(Entries provided)

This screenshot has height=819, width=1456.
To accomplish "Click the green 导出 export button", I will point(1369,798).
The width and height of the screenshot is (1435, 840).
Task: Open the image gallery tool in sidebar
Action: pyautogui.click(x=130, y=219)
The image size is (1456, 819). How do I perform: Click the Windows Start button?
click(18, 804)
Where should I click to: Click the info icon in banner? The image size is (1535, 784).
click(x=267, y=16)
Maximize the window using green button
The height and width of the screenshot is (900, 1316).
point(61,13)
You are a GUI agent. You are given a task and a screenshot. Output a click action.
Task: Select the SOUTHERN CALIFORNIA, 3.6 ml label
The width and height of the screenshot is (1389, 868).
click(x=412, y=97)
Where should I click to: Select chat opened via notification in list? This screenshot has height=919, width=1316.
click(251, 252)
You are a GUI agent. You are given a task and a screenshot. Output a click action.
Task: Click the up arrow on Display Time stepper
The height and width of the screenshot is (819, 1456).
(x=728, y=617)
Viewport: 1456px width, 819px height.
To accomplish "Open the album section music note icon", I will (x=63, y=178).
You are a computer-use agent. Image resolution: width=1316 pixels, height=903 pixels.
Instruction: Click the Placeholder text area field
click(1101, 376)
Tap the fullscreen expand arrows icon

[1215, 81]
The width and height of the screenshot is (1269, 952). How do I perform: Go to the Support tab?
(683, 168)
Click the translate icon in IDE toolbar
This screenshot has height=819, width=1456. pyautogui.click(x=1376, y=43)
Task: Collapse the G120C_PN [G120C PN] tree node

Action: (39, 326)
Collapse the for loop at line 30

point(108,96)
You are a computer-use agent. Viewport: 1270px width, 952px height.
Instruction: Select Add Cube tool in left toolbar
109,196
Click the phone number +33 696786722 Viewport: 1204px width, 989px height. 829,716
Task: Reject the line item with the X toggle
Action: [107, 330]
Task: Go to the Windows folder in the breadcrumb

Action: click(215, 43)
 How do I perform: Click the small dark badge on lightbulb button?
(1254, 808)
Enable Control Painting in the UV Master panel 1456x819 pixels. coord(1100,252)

(End Entries provided)

◆ Exercise brief: Each line above that contains "agent" must be copied out.

◆ Exercise solution:
You are a GUI agent. You are given a task and a screenshot. Output a click action.
You are a GUI agent. You are given a task and a screenshot. Output a click action.
You are a computer-use agent. Image resolution: width=1316 pixels, height=903 pixels.
You are a computer-use agent. Viewport: 1270px width, 952px height.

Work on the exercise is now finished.